• _TASK DESCRIPTION_:
Copy each line from the records below in which the word "pixels" is found.

* * * * * * *

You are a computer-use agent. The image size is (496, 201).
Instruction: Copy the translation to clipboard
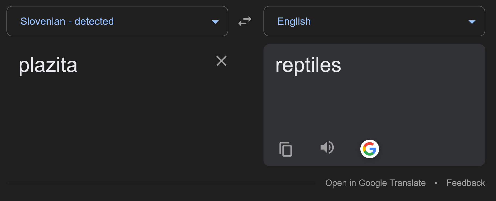pos(286,149)
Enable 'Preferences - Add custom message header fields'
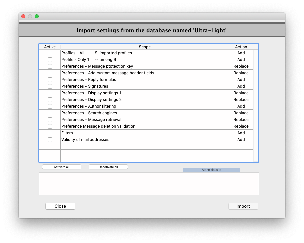Viewport: 304px width, 243px height. [50, 73]
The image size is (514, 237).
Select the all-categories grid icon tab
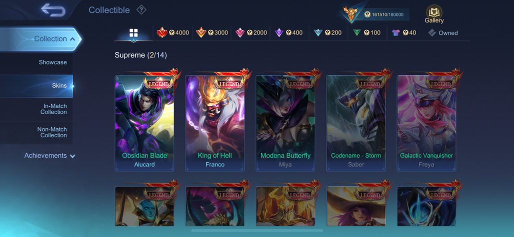point(134,33)
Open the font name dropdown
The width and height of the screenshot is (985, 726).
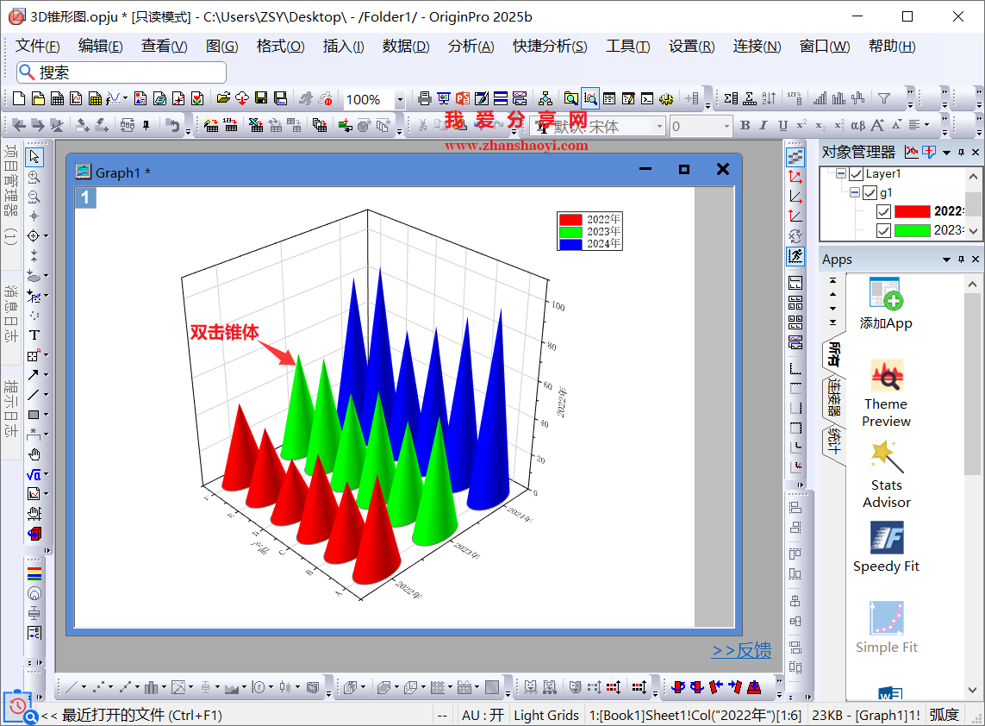click(659, 127)
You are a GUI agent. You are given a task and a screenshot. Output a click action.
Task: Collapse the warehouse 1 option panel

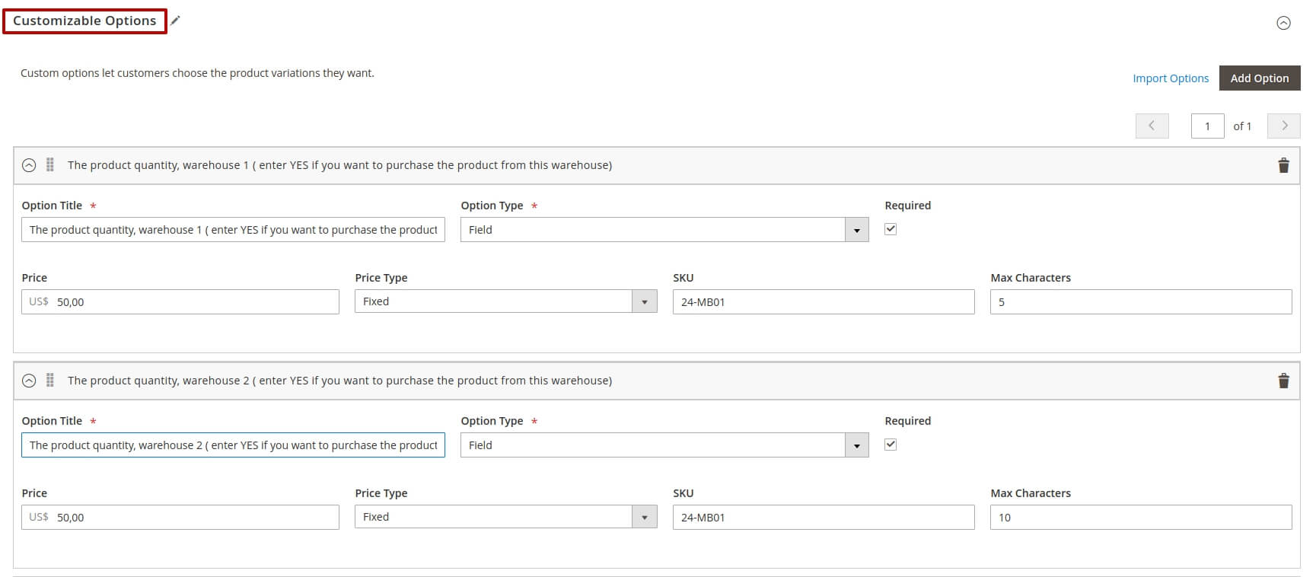coord(29,165)
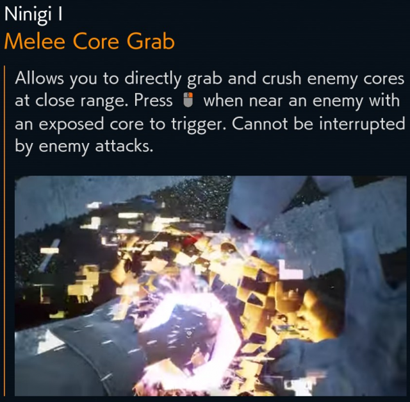Click 'an exposed core to trigger' text
The height and width of the screenshot is (402, 410).
click(x=121, y=124)
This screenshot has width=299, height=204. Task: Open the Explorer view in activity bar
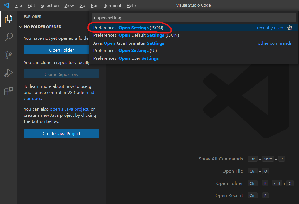click(x=9, y=19)
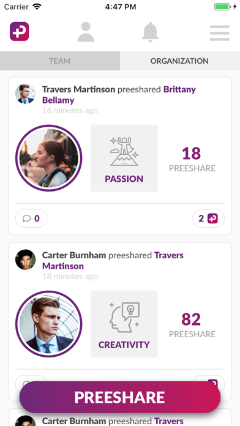Tap the big PREESHARE gradient button
This screenshot has height=426, width=240.
click(x=120, y=397)
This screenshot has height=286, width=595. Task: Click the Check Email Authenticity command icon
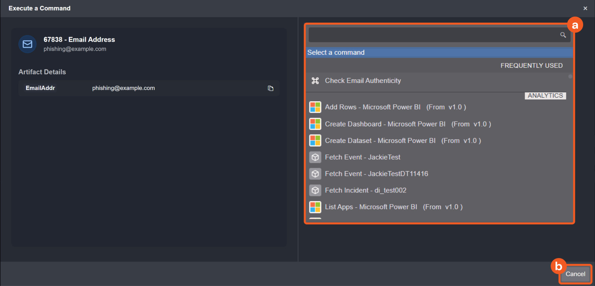[315, 81]
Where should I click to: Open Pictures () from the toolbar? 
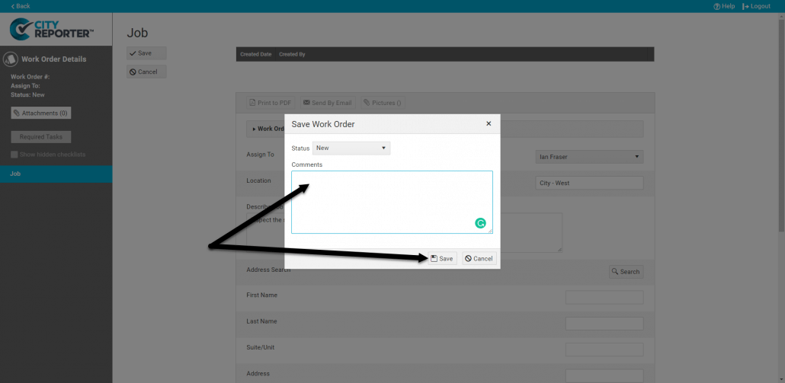[x=382, y=103]
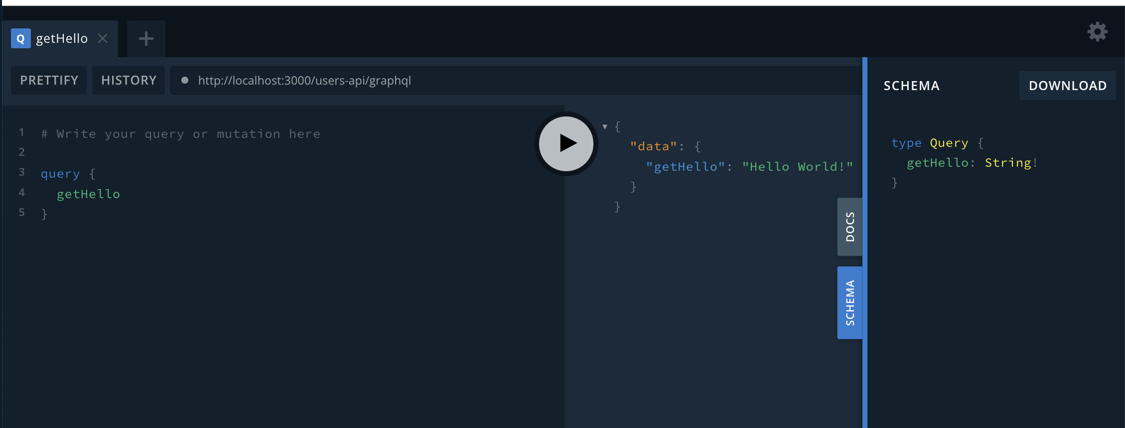Viewport: 1125px width, 428px height.
Task: Close the getHello tab
Action: [x=103, y=38]
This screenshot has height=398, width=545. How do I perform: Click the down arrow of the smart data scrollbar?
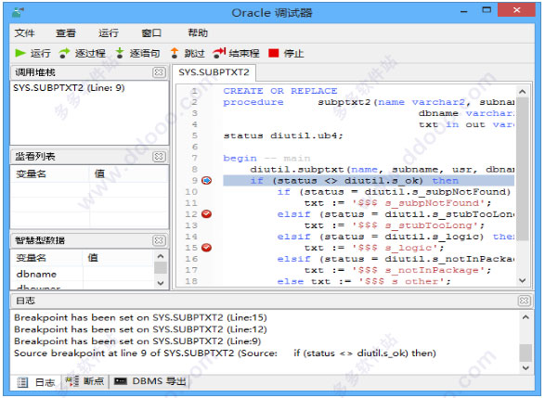[161, 283]
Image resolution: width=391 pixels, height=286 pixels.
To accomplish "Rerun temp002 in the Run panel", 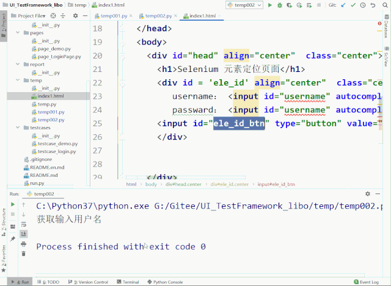I will pyautogui.click(x=12, y=204).
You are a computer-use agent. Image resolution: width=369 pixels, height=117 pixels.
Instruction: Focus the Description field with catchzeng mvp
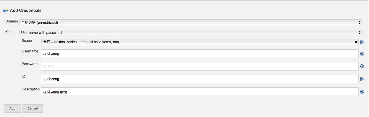pos(200,92)
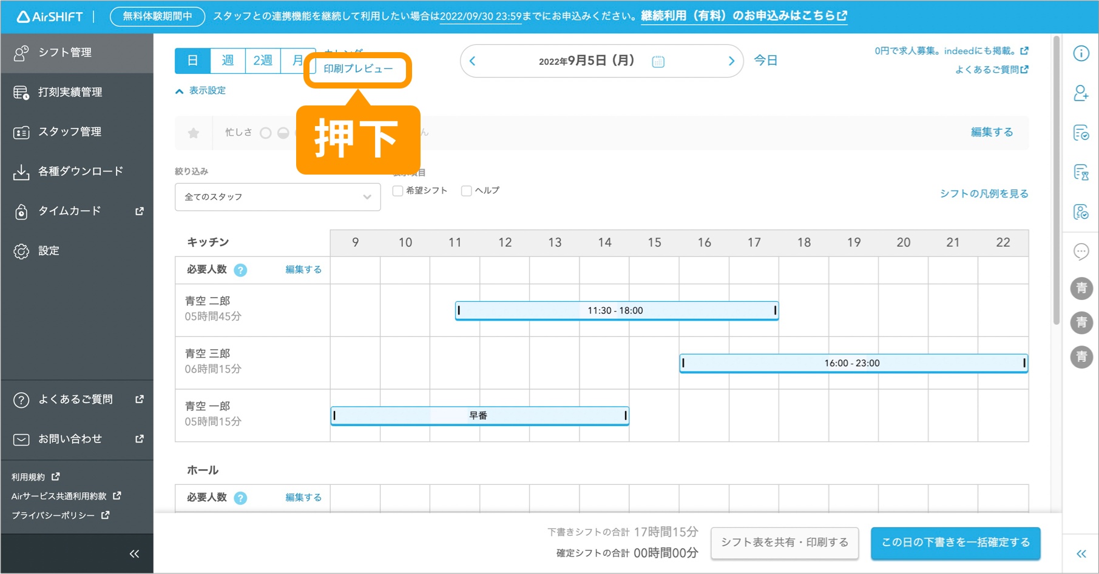Switch to the 週 view tab
Viewport: 1099px width, 574px height.
228,61
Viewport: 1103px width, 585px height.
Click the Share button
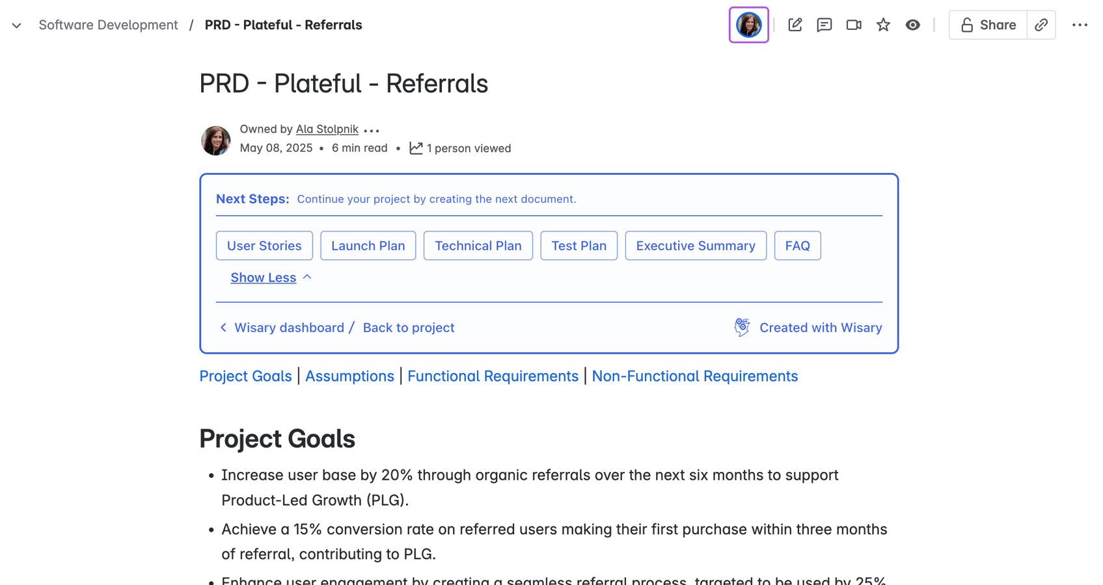pos(988,25)
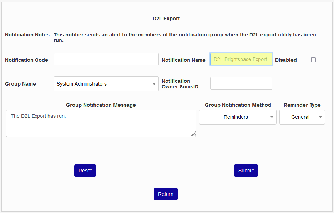Click the message textarea resize handle
Screen dimensions: 334x213
[193, 134]
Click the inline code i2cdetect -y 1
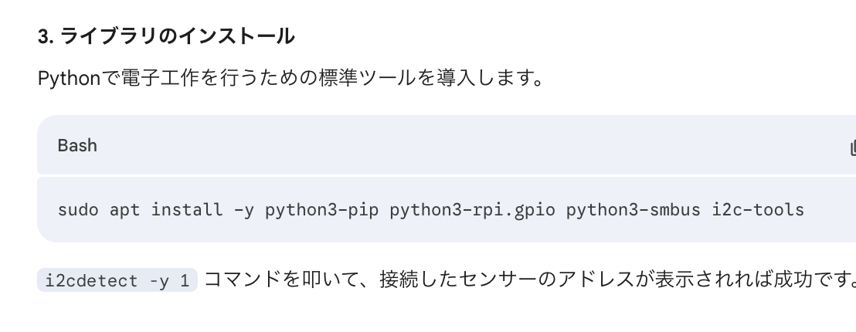This screenshot has height=332, width=856. coord(117,281)
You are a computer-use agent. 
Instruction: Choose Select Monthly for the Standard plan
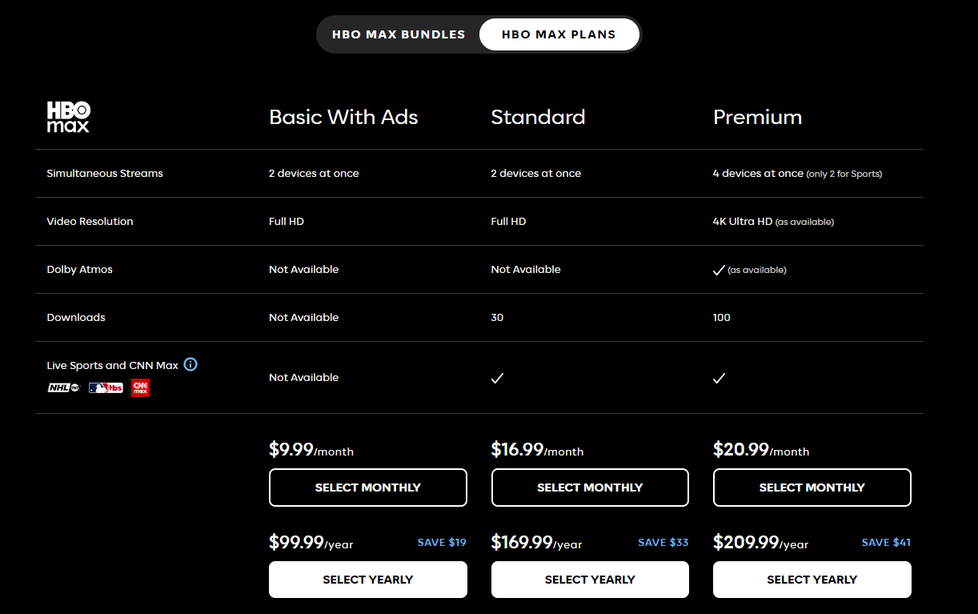coord(590,488)
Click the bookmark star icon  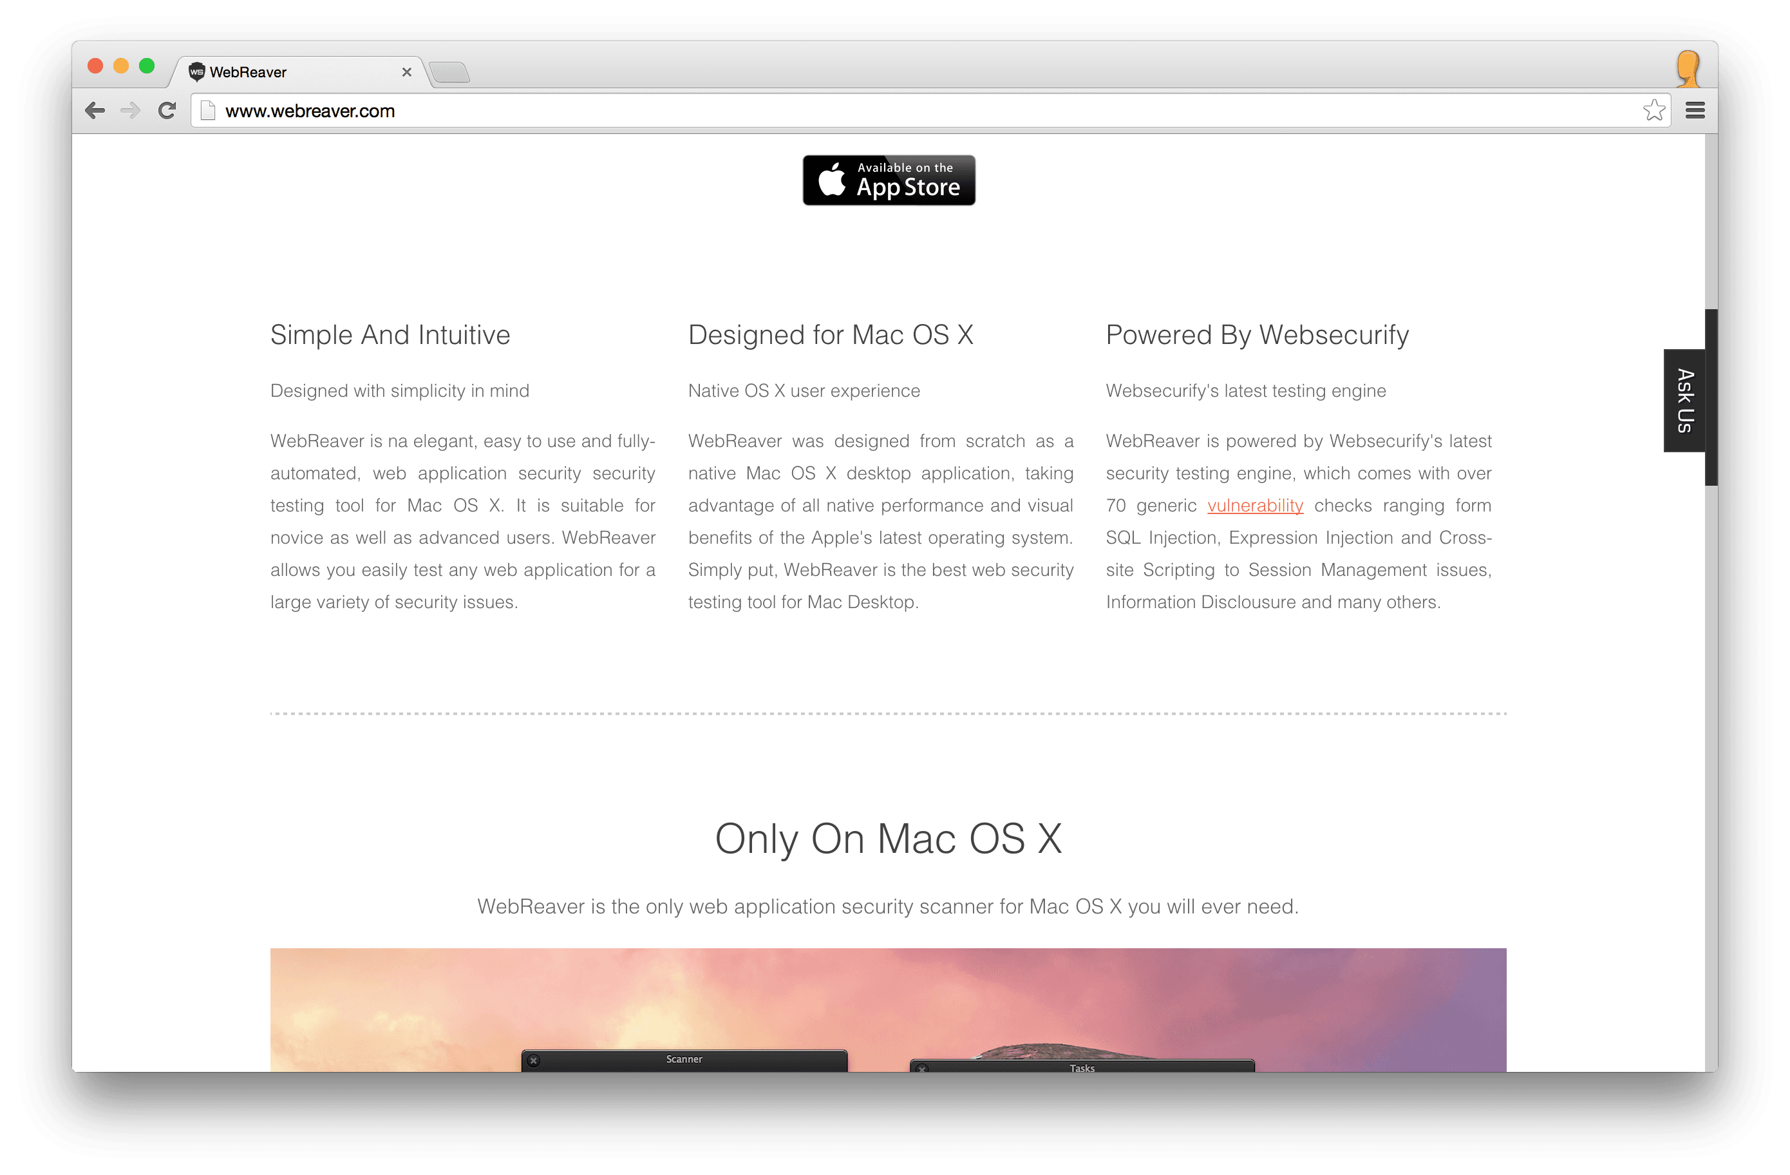click(1654, 109)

* * * * * * *

• _ANSWER BOX_:
Image resolution: width=391 pixels, height=286 pixels.
You are a computer-use agent. Image resolution: width=369 pixels, height=117 pixels.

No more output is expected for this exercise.